Saved data entries:

..........

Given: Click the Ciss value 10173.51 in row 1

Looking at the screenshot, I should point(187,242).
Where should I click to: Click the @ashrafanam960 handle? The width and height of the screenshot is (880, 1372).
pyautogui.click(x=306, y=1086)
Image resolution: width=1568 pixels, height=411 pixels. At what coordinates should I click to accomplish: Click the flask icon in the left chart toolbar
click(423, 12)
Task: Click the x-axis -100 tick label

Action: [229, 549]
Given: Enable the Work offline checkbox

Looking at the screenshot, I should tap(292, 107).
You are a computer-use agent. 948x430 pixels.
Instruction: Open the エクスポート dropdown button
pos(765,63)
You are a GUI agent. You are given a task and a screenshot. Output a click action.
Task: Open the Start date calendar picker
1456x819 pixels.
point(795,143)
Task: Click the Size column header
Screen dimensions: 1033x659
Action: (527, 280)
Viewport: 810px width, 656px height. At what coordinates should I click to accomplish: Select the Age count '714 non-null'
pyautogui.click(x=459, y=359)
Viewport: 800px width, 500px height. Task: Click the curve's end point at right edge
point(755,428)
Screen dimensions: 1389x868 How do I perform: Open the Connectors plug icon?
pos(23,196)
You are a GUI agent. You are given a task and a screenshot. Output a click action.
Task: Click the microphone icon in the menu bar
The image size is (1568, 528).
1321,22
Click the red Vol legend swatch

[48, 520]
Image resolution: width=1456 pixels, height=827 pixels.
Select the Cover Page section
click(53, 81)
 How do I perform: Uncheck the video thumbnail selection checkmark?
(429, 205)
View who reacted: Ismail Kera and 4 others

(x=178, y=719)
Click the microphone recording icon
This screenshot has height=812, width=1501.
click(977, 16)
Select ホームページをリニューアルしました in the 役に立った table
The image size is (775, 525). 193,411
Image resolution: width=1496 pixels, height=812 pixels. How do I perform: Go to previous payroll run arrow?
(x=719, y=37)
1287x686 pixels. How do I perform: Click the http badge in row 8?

..........

WHAT IS EXPECTED:
Quote every record above exactly.

PROBLEM SOLUTION:
Given: Click the Ciss value 10173.51 in row 1

Looking at the screenshot, I should point(187,242).
Where should I click to: Click the @ashrafanam960 handle? The width and height of the screenshot is (880, 1372).
pyautogui.click(x=306, y=1086)
Image resolution: width=1568 pixels, height=411 pixels. At what coordinates should I click to accomplish: Click the flask icon in the left chart toolbar
click(423, 12)
Task: Click the x-axis -100 tick label

Action: [229, 549]
Given: Enable the Work offline checkbox

Looking at the screenshot, I should tap(292, 107).
You are a computer-use agent. 948x430 pixels.
Instruction: Open the エクスポート dropdown button
pos(765,63)
You are a GUI agent. You are given a task and a screenshot. Output a click action.
Task: Open the Start date calendar picker
1456x819 pixels.
point(795,143)
Task: Click the Size column header
Screen dimensions: 1033x659
Action: (527, 280)
Viewport: 810px width, 656px height. At what coordinates should I click to accomplish: Select the Age count '714 non-null'
pyautogui.click(x=459, y=359)
Viewport: 800px width, 500px height. Task: Click the curve's end point at right edge
point(755,428)
Screen dimensions: 1389x868 How do I perform: Open the Connectors plug icon?
pos(23,196)
You are a GUI agent. You are given a task and a screenshot. Output a click action.
Task: Click the microphone icon in the menu bar
The image size is (1568, 528).
1321,22
Click the red Vol legend swatch

[48, 520]
Image resolution: width=1456 pixels, height=827 pixels.
Select the Cover Page section
click(53, 81)
 How do I perform: Uncheck the video thumbnail selection checkmark?
(429, 205)
View who reacted: Ismail Kera and 4 others

(x=178, y=719)
Click the microphone recording icon
This screenshot has height=812, width=1501.
click(977, 16)
Select ホームページをリニューアルしました in the 役に立った table
The image size is (775, 525). 193,411
Image resolution: width=1496 pixels, height=812 pixels. How do I perform: Go to previous payroll run arrow?
(x=719, y=37)
1287x686 pixels. How do I perform: Click the http badge in row 8?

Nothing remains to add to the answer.